提示文:
政府機関による民間企業への言及は異例のケースであることやターニングポイントとなる2025年が刻々と迫りつつあることから DX は日本企業の最重要課題の一つとなっているのです。

DXの現状

ここからは日本の企業における DX 推進の現状について見ていきましょう。

経済産業省が発表した DXレポート2 によると、DX推進指標の自己診断を行った約500社の企業のうち、95%は「DXにまったく取り組んでいない」または「取り組み始めた段階」であり、DX 推進が進んでいない現状が浮き彫りになりました。

さらにいうと、DX推進指標の自己診断を行った企業は約500社と、日本の企業の一部にすぎず、DX 推進を意識できていない企業がほかにも多く存在することがわかりますね。

また、中小企業に至っては DX人材の不足から、業務のデジタル化すら出遅れているという現状もあります。

DX推進に必要なこと

DX推進を担当する人材の育成

DX 推進には、DX人材の存在が不可欠です。
自社に合ったビジネス戦略を立て、意思決定を行う必要があるため、デジタル技術や先進技術を使いこなすだけでなく自社のビジネスに精通している必要もあります。

課題文: 日本企業のDX推進に関する提示文の全体を、一字一句変えずに返してください。 各項目は提示文の内容とは関係がありません。

データ項目:
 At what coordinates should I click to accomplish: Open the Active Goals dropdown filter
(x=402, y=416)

* * *

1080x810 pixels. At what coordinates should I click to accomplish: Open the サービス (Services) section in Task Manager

解答例:
政府機関による民間企業への言及は異例のケースであることやターニングポイントとなる2025年が刻々と迫りつつあることから DX は日本企業の最重要課題の一つとなっているのです。

DXの現状

ここからは日本の企業における DX 推進の現状について見ていきましょう。

経済産業省が発表した DXレポート2 によると、DX推進指標の自己診断を行った約500社の企業のうち、95%は「DXにまったく取り組んでいない」または「取り組み始めた段階」であり、DX 推進が進んでいない現状が浮き彫りになりました。

さらにいうと、DX推進指標の自己診断を行った企業は約500社と、日本の企業の一部にすぎず、DX 推進を意識できていない企業がほかにも多く存在することがわかりますね。

また、中小企業に至っては DX人材の不足から、業務のデジタル化すら出遅れているという現状もあります。

DX推進に必要なこと

DX推進を担当する人材の育成

DX 推進には、DX人材の存在が不可欠です。
自社に合ったビジネス戦略を立て、意思決定を行う必要があるため、デジタル技術や先進技術を使いこなすだけでなく自社のビジネスに精通している必要もあります。